As much as 60% of the Asia-Pacific regions people rely on climate-sensitive employment, in farms, fisheries and forests for their livelihood and survival. Between 1980 and 2009 the region bore the brunt of global natural catastrophe related economic losses, with as much as 38% of the losses impacting the region. Statistics show that people in Asia-Pacific are four times more likely to be affected by natural disasters than those in Africa and 25 times more likely than those in Europe and the U.S.

The ADB recently published a report which showed that people in Asia-Pacific are becoming more exposed to major storms and floods and that these events are becoming endemic to the region. Whenever major catastrophe events impact a country in the region the economic impact can be huge and recovery can be slow and difficult. It is the poorest and most vulnerable citizens who suffer the worst and hence the ADB is calling once again for climate resilience and disaster recovery preparations to be at the fore.

Investing in disaster risk reduction is just one area that the ADB is focusing on.
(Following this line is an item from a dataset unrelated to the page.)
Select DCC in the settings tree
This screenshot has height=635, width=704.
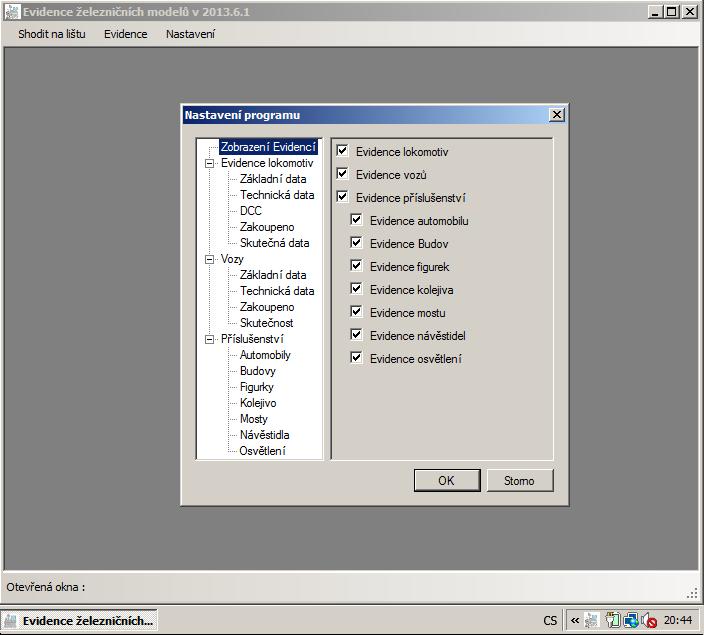click(x=250, y=211)
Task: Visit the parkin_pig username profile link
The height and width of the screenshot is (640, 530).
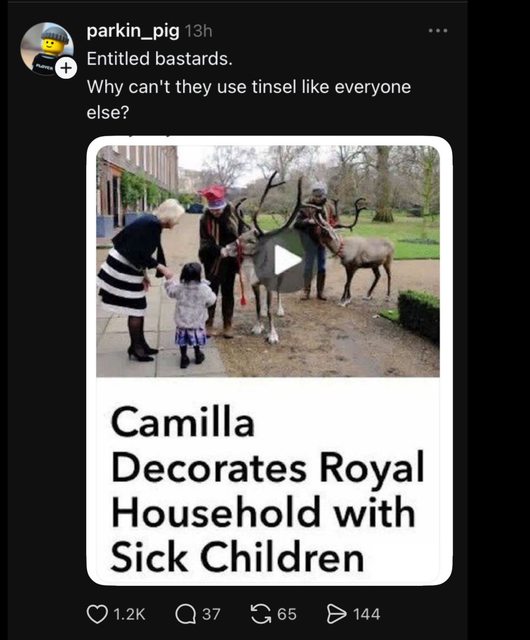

The other main area is on disaster risk insurance to enable recovery from events to be better funded and quicker. The region needs a disaster risk insurance scheme, says the ADB in a recent article, they also say the region will benefit from the introduction of instruments such as catastrophe bonds. The ADB says that these innovative forms of risk transfer can “increase resilience by forcing communities to model, price and manage the risks of climate change.”

The ADB hopes that these issues will be discussed at the 18th Conference of Parties of the United Nations Framework Convention on Climate Change, which runs until the 7th December in Doha, Qatar. We hope that there are representatives from the global reinsurance and risk transfer market present who can ensure that the use of risk transfer and instruments like cat bonds are raised as potential solutions for funding disaster recovery across Asia-Pacific.
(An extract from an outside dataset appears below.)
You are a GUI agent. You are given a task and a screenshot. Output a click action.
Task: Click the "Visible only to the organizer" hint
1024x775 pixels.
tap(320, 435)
The main issue here will once again be a lack of modelling for some of the more exposed countries within the Asia-Pacific region. Catastrophe bonds may not be feasible to protect against flood risk specifically but they could be structured with parametric triggers to protect against windstorms, typhoons and earthquakes which would be a good starting point. There is certainly an appetite amongst capital market investors to gain access to catastrophe risk from new regions and perils, such as in Asia-Pacific, and we believe that any plan to structure cat bonds providing protection in the region would be well received. MultiCat Asia-Pacific?